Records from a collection
──────
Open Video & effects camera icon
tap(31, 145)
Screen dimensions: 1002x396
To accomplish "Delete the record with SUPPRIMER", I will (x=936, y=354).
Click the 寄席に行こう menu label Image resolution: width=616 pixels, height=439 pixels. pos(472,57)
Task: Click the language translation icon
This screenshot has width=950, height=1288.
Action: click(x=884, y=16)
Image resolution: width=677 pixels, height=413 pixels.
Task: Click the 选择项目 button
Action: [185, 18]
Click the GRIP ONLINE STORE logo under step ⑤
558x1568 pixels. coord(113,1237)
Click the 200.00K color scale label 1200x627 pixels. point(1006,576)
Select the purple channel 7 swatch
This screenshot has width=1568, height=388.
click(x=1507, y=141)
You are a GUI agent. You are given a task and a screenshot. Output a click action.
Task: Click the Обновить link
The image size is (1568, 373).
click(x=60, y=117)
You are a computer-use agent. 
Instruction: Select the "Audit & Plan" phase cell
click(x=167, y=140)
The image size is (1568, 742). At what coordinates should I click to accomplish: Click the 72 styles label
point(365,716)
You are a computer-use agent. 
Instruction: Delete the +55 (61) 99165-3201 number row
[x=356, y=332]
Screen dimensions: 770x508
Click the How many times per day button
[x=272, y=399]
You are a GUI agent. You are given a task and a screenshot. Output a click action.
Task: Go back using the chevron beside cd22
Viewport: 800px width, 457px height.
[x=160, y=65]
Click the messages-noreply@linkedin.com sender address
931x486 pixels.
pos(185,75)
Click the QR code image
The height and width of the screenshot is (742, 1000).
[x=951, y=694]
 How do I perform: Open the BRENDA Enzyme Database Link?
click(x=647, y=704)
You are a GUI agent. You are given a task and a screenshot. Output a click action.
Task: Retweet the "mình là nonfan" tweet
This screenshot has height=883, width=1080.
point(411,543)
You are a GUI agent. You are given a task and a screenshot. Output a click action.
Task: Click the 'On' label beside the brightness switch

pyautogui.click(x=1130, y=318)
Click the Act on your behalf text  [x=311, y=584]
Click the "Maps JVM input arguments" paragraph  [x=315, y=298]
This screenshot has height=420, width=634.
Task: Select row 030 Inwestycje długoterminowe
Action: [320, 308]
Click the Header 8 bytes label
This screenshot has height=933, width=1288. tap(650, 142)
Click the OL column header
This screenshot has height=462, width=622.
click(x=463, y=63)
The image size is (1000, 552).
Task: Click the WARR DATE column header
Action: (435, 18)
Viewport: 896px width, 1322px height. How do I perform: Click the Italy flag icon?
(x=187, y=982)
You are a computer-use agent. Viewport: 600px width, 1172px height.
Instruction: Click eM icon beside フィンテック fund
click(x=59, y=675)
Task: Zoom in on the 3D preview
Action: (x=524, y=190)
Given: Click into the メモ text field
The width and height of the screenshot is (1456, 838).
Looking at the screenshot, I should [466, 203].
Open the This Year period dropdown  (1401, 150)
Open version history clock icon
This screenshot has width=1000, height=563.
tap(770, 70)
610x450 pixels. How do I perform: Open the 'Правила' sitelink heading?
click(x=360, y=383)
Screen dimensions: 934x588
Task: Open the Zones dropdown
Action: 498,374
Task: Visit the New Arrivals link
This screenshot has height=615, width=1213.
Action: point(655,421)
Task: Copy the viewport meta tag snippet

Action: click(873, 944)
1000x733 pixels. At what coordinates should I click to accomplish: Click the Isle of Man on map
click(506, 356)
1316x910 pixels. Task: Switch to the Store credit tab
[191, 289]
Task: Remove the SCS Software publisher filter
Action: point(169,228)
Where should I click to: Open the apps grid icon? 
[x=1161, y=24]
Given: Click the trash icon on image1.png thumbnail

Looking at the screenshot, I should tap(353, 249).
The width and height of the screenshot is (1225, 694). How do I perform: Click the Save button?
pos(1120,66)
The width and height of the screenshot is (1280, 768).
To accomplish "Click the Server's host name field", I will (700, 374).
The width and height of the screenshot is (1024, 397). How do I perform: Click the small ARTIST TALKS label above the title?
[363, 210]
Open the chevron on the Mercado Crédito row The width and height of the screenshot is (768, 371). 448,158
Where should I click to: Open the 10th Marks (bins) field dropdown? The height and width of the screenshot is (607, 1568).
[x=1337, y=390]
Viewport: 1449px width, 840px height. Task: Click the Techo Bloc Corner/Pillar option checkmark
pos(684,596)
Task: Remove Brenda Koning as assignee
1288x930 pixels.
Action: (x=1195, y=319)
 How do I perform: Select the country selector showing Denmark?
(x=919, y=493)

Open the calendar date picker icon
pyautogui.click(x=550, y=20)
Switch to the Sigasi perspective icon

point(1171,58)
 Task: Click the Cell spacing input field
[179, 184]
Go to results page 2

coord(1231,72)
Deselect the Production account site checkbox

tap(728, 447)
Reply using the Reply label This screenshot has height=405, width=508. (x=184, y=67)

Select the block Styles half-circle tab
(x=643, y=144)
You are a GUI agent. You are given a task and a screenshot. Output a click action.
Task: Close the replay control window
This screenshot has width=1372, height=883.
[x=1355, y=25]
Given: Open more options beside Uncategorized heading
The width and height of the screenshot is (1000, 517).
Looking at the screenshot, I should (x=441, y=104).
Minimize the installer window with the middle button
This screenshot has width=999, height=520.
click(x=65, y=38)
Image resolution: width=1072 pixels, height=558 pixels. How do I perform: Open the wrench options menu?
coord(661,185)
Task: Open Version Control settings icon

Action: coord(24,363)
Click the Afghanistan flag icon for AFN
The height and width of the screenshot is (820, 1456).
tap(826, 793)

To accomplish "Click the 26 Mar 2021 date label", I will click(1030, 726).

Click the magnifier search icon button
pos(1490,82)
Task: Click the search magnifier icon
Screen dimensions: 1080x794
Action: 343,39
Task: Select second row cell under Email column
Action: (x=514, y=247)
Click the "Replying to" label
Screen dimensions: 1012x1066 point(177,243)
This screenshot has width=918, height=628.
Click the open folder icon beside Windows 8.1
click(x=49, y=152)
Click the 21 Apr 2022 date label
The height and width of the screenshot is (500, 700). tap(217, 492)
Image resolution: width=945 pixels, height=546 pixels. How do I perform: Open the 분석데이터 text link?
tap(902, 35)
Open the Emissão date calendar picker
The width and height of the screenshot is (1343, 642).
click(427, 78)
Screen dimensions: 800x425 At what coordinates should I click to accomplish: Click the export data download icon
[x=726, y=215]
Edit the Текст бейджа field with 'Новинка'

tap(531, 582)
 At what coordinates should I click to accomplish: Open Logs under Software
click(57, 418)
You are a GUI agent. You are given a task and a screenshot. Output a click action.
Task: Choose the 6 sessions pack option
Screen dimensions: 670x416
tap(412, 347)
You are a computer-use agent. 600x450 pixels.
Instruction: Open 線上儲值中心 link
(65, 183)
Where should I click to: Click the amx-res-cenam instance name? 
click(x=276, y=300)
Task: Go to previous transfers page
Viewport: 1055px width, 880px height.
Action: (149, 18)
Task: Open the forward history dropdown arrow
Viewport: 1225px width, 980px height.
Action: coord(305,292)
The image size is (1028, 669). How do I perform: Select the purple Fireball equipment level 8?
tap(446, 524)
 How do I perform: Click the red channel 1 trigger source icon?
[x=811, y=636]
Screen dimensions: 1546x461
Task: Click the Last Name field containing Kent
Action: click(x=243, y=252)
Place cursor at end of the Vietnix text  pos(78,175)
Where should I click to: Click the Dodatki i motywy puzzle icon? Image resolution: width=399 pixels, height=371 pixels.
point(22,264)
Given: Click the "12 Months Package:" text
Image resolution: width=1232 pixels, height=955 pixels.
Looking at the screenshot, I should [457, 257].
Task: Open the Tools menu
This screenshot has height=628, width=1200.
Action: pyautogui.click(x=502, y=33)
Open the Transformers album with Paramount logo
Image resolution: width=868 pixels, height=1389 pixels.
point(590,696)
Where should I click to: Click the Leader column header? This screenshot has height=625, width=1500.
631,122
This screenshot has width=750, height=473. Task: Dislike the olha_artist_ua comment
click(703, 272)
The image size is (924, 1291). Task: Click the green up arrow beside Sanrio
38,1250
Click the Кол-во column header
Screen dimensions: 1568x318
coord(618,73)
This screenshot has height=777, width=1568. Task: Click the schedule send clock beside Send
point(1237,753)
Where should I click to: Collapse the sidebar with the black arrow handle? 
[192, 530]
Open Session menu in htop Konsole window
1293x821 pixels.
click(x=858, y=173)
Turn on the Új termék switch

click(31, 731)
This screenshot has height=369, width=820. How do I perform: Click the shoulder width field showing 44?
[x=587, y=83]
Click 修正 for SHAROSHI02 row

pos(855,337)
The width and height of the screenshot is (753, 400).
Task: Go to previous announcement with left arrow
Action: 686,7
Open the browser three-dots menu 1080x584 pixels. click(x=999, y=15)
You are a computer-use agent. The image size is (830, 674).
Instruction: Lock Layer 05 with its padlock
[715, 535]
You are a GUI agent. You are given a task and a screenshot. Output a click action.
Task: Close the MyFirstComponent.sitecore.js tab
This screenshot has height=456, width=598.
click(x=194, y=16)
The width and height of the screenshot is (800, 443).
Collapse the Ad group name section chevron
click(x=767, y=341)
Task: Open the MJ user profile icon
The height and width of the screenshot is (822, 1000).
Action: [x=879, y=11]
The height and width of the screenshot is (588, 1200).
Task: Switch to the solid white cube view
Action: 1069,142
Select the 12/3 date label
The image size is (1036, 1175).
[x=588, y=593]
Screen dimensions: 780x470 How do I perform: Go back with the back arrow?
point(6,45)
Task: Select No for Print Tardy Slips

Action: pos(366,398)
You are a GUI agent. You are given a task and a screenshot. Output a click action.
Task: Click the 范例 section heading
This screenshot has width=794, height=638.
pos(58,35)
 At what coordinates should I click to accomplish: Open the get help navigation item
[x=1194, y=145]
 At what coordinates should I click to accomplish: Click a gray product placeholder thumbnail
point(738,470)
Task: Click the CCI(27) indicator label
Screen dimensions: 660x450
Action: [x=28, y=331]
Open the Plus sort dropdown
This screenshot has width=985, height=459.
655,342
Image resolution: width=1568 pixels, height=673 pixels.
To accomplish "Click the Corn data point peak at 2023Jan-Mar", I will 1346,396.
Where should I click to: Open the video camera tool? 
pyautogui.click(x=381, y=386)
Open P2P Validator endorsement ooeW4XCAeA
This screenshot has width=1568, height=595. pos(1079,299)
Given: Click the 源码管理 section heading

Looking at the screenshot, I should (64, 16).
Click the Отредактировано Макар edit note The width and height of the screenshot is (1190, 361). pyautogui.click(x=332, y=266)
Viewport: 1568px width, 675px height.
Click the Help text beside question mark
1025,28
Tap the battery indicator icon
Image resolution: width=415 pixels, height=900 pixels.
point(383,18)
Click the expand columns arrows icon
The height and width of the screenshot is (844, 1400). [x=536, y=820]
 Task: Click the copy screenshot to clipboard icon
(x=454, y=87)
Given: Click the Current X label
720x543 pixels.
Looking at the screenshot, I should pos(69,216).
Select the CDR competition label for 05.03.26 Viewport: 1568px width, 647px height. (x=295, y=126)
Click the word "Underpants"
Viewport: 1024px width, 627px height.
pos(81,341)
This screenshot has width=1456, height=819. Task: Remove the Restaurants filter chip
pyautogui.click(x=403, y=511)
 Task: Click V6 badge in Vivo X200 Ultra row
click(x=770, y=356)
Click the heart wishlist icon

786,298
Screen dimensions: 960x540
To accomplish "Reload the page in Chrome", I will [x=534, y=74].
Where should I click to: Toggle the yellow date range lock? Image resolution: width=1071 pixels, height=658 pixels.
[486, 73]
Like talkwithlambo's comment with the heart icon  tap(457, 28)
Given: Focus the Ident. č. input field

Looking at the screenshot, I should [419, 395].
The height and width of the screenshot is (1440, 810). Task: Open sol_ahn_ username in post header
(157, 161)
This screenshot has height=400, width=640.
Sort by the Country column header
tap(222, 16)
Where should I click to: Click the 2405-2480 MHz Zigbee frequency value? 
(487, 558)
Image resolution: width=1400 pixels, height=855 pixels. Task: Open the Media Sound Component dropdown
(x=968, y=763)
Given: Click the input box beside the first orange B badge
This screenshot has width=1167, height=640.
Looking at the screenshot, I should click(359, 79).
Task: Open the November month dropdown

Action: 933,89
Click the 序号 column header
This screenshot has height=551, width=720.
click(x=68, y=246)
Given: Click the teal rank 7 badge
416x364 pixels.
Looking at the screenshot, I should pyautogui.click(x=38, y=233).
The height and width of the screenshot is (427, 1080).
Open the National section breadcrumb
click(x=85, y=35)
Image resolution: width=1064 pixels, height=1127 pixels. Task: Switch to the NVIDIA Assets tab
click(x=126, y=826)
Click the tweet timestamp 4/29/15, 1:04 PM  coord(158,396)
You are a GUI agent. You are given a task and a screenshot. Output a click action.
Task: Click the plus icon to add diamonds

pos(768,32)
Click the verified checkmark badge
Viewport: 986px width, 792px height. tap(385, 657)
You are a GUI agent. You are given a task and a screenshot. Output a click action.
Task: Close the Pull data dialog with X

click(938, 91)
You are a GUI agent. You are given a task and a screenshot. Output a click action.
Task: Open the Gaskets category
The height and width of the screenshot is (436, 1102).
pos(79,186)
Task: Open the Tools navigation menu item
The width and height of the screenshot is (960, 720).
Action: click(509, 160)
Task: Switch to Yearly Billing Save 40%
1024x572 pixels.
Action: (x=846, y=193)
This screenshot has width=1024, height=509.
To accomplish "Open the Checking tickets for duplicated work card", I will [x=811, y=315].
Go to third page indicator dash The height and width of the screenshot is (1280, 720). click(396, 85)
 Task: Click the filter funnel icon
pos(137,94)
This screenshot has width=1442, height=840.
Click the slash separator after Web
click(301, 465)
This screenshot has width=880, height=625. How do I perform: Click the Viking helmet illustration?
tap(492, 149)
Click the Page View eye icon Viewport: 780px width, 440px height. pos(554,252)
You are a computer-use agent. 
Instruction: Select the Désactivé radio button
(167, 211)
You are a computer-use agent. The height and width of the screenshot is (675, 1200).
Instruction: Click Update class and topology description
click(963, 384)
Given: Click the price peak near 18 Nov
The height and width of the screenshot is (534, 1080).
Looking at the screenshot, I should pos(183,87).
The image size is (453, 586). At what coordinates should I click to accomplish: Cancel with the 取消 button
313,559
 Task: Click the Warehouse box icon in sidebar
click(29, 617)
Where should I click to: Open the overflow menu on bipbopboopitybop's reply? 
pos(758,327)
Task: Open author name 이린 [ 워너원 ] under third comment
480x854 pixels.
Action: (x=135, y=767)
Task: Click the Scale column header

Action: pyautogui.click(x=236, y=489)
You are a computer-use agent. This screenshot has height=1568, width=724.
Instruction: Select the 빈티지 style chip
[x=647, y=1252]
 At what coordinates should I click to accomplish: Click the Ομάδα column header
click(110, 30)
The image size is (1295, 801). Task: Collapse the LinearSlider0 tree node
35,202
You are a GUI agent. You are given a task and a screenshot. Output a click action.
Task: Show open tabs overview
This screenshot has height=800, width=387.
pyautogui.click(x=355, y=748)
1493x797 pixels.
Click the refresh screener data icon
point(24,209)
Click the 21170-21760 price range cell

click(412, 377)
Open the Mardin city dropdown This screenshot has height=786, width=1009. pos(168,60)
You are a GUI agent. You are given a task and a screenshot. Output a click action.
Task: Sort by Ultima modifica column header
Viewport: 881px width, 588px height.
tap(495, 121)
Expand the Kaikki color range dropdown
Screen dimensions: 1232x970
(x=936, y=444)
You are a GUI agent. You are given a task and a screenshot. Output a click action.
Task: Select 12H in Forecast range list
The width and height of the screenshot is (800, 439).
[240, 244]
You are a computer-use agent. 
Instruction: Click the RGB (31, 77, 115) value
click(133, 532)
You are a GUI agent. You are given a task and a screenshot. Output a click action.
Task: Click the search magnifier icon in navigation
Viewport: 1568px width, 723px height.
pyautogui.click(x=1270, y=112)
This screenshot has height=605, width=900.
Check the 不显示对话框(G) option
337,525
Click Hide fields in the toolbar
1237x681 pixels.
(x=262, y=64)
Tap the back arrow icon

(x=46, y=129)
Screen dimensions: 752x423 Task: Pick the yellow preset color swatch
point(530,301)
──────
◆ **Problem description**: Across the data, pull every line containing the string "indicator".

◆ **Solution below**:
Task: Click the CCI(27) indicator label
Tap the battery indicator icon
Go to third page indicator dash The height and width of the screenshot is (1280, 720). click(396, 85)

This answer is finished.